Thinking like your attacker
The slew of breaches that have littered the headlines over the past few years have shown that no company, no matter how much money they have spent on cyber security, is secure. At the same time, threats are growing increasingly sophisticated and complex, causing more and more damage to bottom lines and reputations alike.
Many security practitioners have likened the fight against cyber attackers to military combat. Concepts such as strategy, tactics and operations have been compared to strategies used to protect our most valuable information and assets. And, much like traditional warfare, cyber security has two components - an offensive and a defensive one. Each component can be used in specific situations.
Marc Silver, security manager at Discovery Holdings, will be discussing 'defensive InfoSec and why we need to think differently' during his presentation at the ITWeb Security Summit 2016, to be held at Vodaworld in Midrand from 17 to 19 May.

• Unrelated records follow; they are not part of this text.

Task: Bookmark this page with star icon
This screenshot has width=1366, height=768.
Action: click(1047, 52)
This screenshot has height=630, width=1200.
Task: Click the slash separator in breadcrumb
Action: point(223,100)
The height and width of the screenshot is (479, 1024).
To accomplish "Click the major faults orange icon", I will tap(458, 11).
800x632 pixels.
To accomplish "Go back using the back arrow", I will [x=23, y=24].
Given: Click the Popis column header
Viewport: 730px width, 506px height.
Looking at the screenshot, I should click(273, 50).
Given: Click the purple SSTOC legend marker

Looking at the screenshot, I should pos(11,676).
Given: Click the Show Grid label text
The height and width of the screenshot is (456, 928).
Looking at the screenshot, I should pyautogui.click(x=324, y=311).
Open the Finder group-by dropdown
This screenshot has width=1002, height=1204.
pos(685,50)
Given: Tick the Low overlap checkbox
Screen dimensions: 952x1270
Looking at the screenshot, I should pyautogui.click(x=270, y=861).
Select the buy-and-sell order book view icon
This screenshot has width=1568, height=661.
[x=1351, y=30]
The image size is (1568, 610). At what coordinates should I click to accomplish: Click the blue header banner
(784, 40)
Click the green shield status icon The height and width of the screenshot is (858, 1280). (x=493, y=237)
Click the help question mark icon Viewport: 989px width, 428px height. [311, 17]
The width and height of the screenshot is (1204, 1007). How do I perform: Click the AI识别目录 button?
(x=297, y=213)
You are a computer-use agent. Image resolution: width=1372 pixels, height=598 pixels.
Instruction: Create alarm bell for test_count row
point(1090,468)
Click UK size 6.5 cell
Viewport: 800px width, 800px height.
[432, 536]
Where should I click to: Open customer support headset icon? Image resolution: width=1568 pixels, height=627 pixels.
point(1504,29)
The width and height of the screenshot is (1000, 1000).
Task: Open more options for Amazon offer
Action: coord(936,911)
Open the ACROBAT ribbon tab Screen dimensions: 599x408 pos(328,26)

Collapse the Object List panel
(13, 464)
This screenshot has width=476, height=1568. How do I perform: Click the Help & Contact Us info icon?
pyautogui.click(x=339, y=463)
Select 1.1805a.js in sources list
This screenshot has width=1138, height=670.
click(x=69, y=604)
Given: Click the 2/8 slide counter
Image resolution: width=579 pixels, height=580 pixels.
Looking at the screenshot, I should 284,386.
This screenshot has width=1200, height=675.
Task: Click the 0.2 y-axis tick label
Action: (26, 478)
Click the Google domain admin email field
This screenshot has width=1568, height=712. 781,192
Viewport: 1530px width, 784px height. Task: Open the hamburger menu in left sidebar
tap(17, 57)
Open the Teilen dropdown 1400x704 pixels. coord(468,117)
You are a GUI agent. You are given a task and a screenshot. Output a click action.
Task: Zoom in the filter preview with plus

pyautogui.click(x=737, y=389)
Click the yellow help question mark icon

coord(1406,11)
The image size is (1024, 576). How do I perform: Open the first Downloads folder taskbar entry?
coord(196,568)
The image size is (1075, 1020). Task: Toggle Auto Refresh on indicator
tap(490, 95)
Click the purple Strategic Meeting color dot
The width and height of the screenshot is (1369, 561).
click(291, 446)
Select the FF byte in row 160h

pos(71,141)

"I see information security as a multi-faceted discipline," he says. "On the one side we have people who focus on offensive information security, individuals who break systems, uncover exploits and suchlike. On the other side we have people responsible for defensive systems which include detection of breaches, mitigation of exploits and so on."
It is Silver's belief that it is important for defensive players to try and think differently about the approaches they take when looking at information security in general.
"It's important to understand the restrictions of the products in your environment and to understand that attackers are actively thinking of new ways to counteract those technologies. As such, we need to adapt in order to detect attackers. We need to think about new approaches to old problems."
He adds that in his view, security breaches from strong, focused attackers with large resources cannot be prevented. "This is why identification is absolutely crucial. It is this mindset that I will be covering in my talk. How we need to think like attackers when we defend.